Main conclusion: QTL-seq analysis of extreme phenotypic bulks from the F₂ population generated by crossing early-maturing pigeonpea mutant TAT-10 and wild-type parent T21 revealed an SNP in the upstream region of CONSTANS-like. The SNP lead to the loss of DOF factor binding site in promoter region in the TAT-10 background which might induce early flowering in TAT-10 For pigeonpea (Cajanus cajan (L.) Millsp.), early maturity is an important agronomic trait linked with early flowering and short grain filling stages.
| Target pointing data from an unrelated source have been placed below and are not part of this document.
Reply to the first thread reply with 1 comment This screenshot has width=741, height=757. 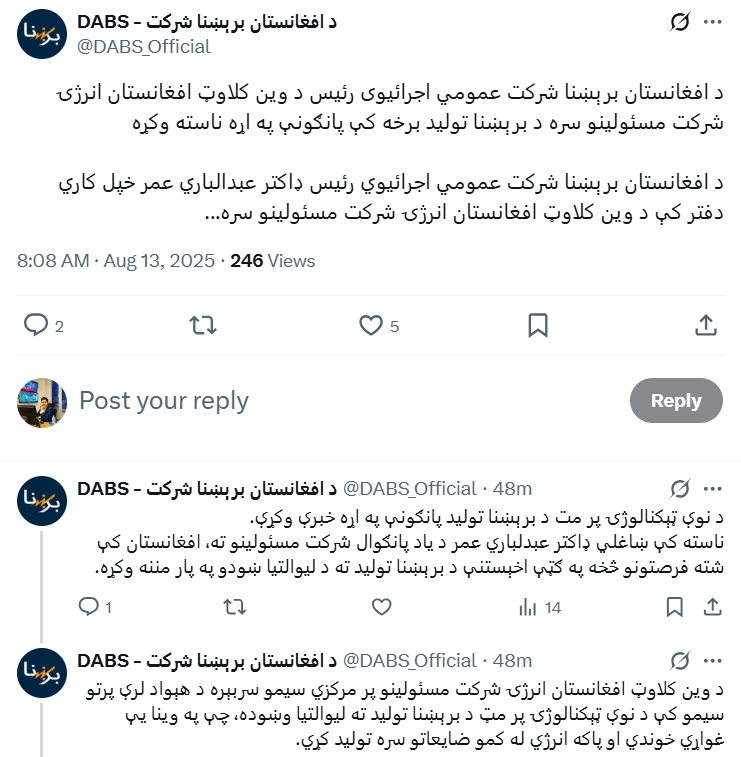tap(90, 606)
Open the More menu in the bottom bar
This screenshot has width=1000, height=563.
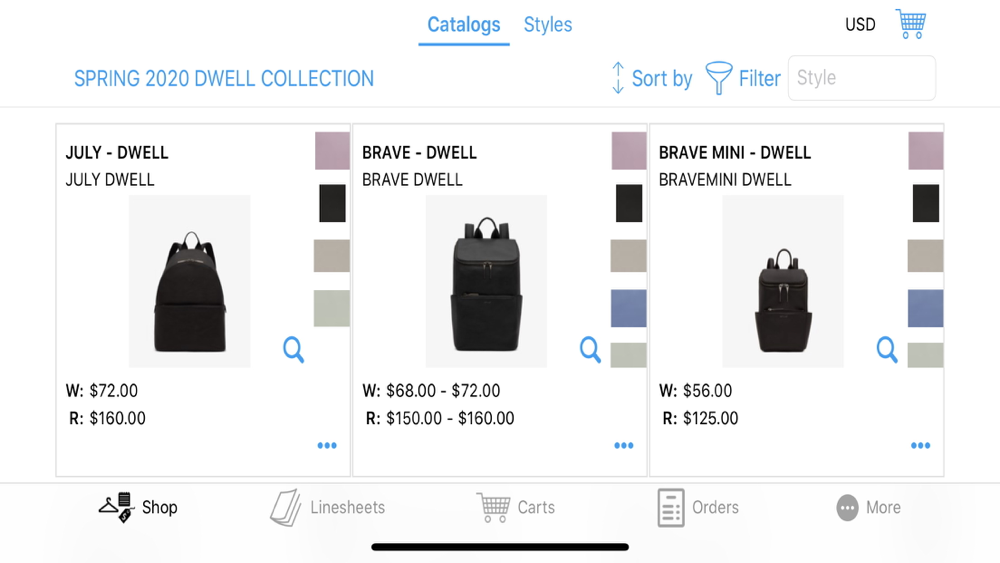pos(869,508)
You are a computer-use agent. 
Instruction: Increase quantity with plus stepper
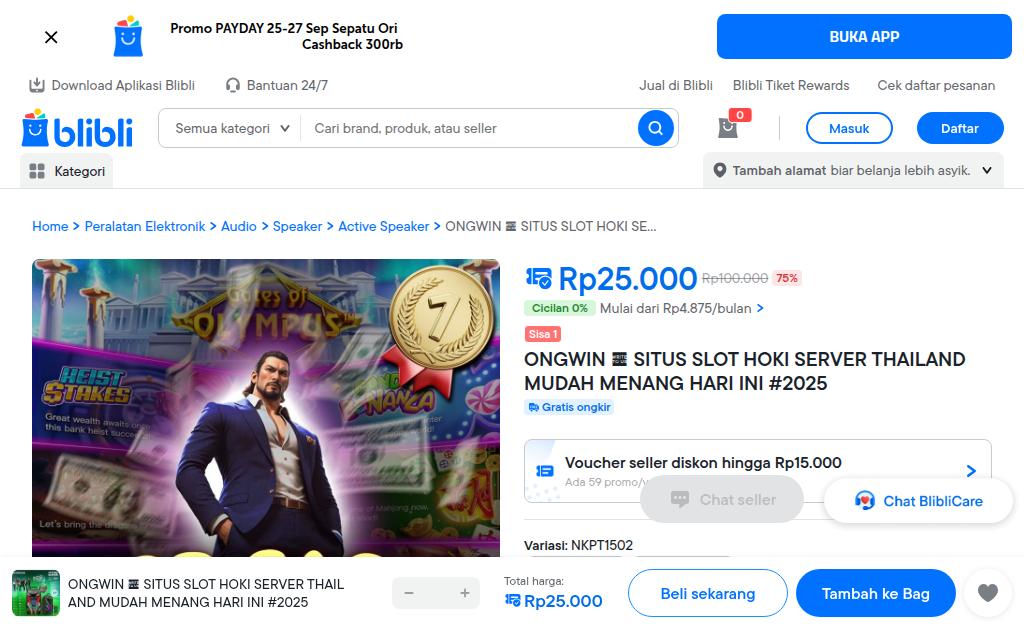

Early flowering is an effective way to evade environmental stresses enabling the cultivation of multiple crops in a year. For this study, QTL-seq was used to identify genomic regions and candidate genes associated with early flowering in pigeonpea. A segregating F₂ population was developed by crossing the early-maturing pigeonpea mutant TAT-10 with its late-maturing parent T21. The whole genome sequencing data of both the parents (T21 and TAT-10) and extreme bulks (Pool_E and Pool_L) were used for QTL-seq analysis. The QTL-seq analysis identified three significant chromosomal regions (12.3 Mb on CcLG03, 1.1 Mb on CcLG07, and 0.3 Mb on CcLG11) where six candidate flowering-related genes (4 on CcLG03 and 2 on CcLG07) were affected by SNPs in the non-coding regions, mainly in the upstream region. Analysis of Cis-regulatory elements revealed the loss of a DOF binding site due to an SNP in the promoter region of the CONSTANS-like gene in TAT-10. The relative gene expression analysis of the candidate genes during the vegetative stage through to the reproductive stages showed variation between T21 and TAT-10. The higher expression levels of the CONSTANS-like gene in TAT-10 compared to T21 are likely to be associated with the loss of the DOF transcription factor binding site. These identified genomic regions and candidate genes could be utilized for functional analyses and aid in understanding the molecular pathways in early-maturing pigeonpea cultivars.